(Task): Can you copy the material below word for word, leaving out the pictures?

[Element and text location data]
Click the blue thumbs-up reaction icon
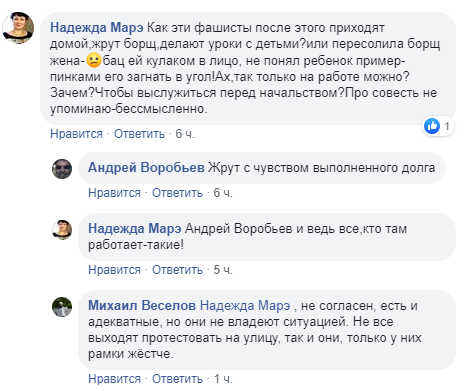This screenshot has width=469, height=391. [x=432, y=126]
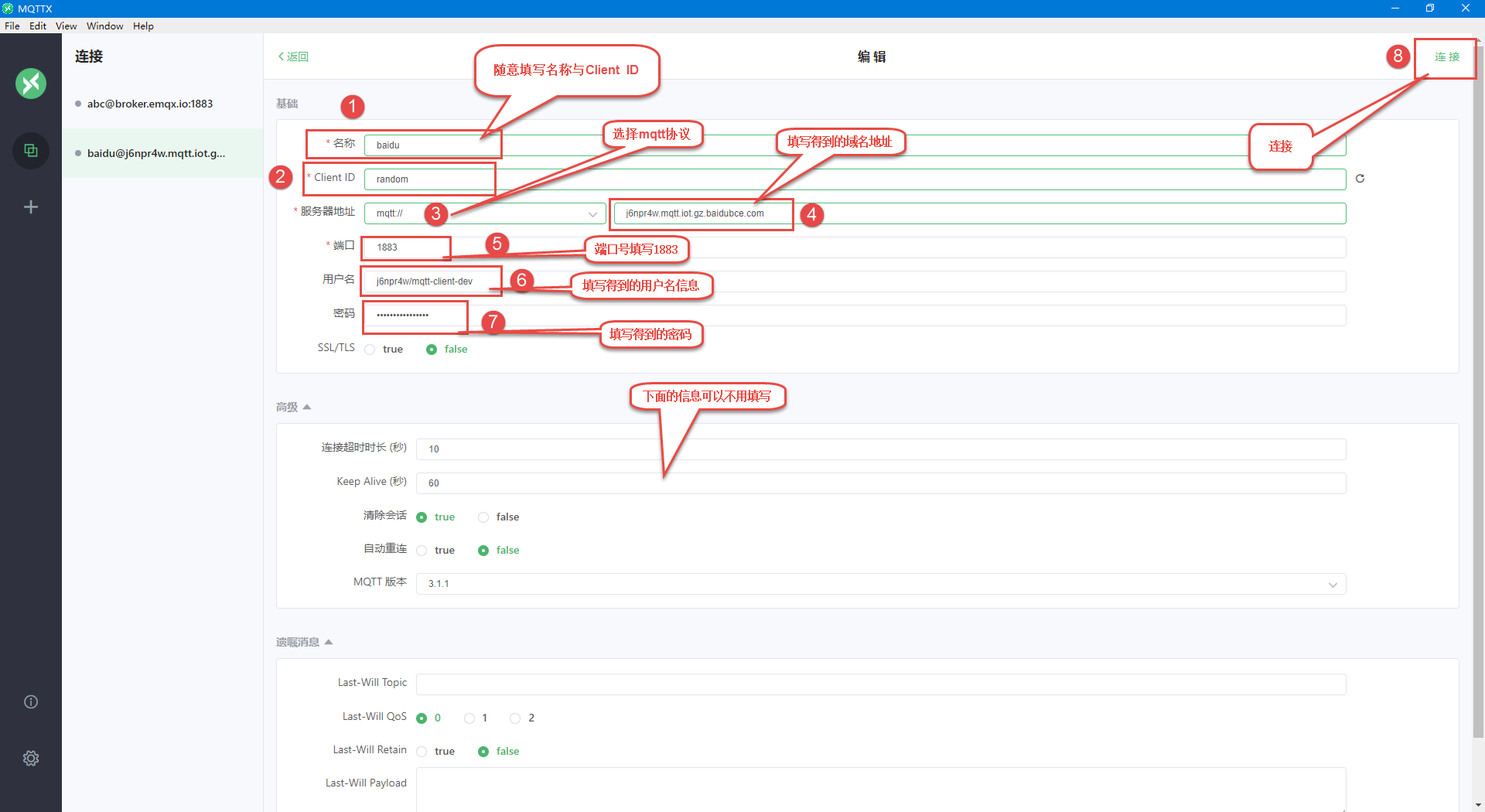Select the abc@broker.emqx.io:1883 connection
The height and width of the screenshot is (812, 1485).
(149, 103)
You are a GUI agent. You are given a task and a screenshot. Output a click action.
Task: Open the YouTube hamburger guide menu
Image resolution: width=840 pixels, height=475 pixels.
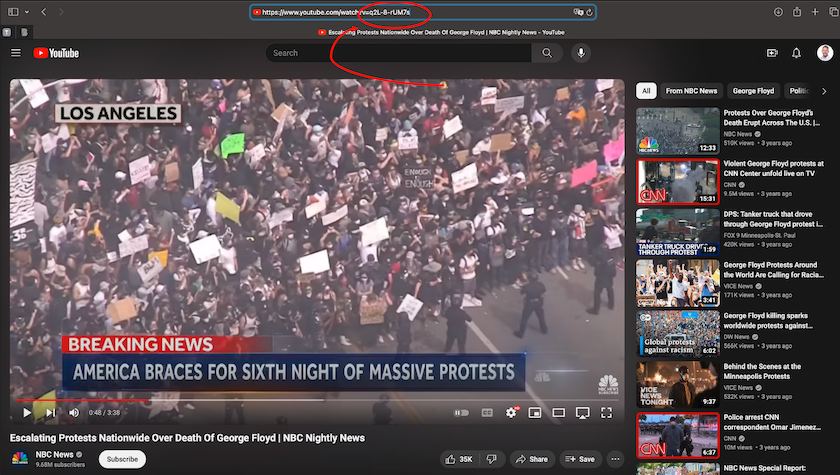[17, 53]
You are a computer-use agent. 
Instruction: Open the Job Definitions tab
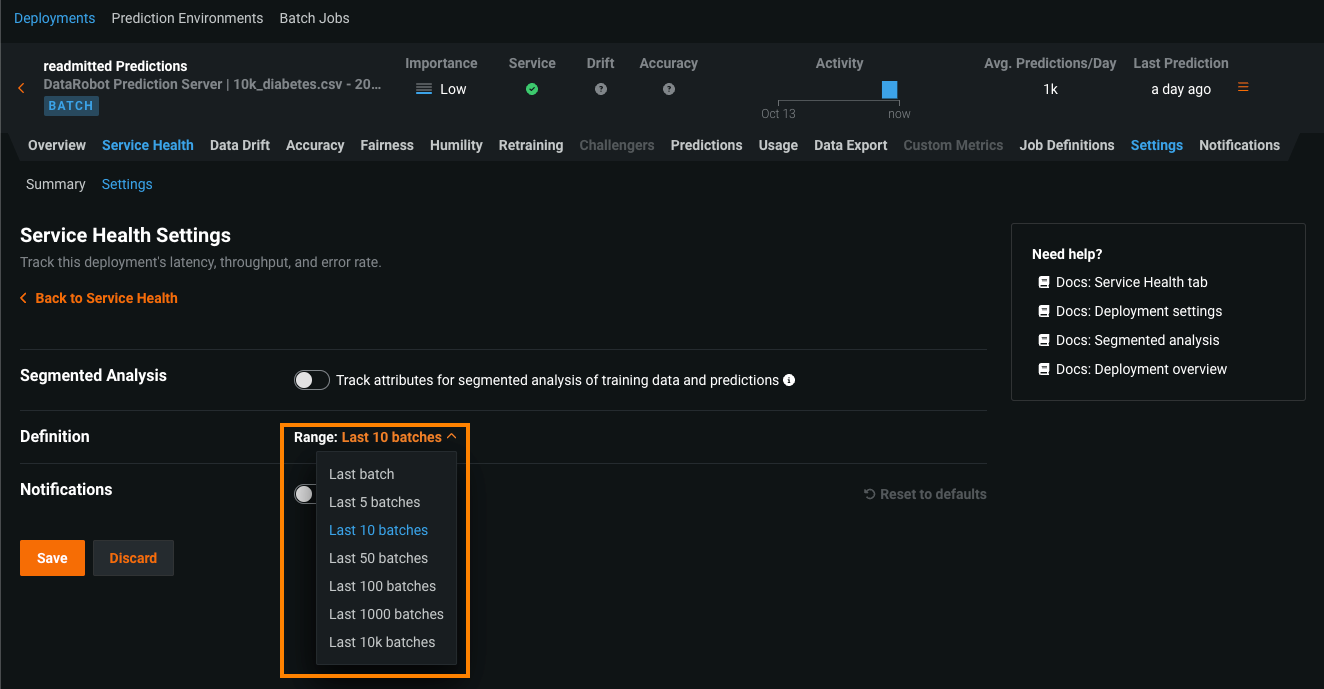1066,145
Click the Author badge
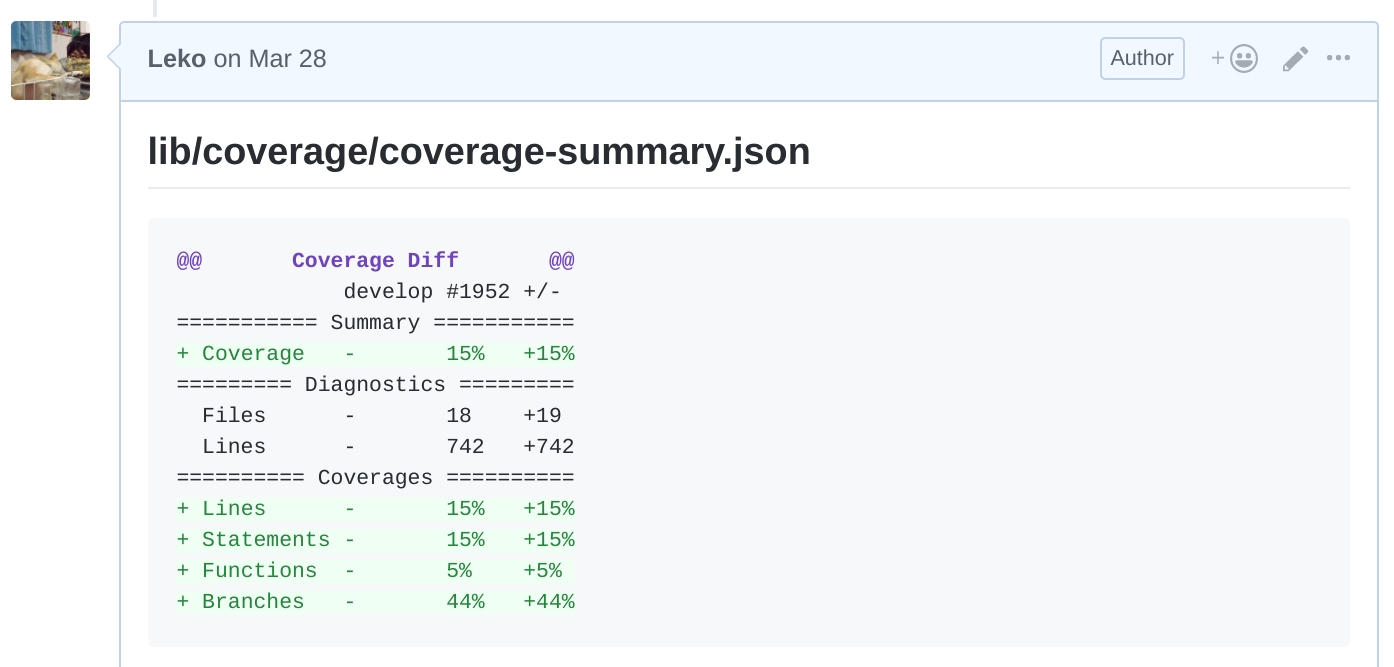The image size is (1394, 667). 1142,58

(Completed task):
Click the blue thumbs-up reaction icon
This screenshot has width=469, height=391. [x=432, y=126]
Select the abc@broker.emqx.io:1883 connection
The height and width of the screenshot is (812, 1485).
(149, 103)
You are a GUI agent. You are given a task and a screenshot. Output a click action.
Task: Open the YouTube hamburger guide menu
Image resolution: width=840 pixels, height=475 pixels.
[17, 53]
You are a computer-use agent. 
Instruction: Open the Job Definitions tab
1066,145
Click the Author badge
The image size is (1394, 667). 1142,58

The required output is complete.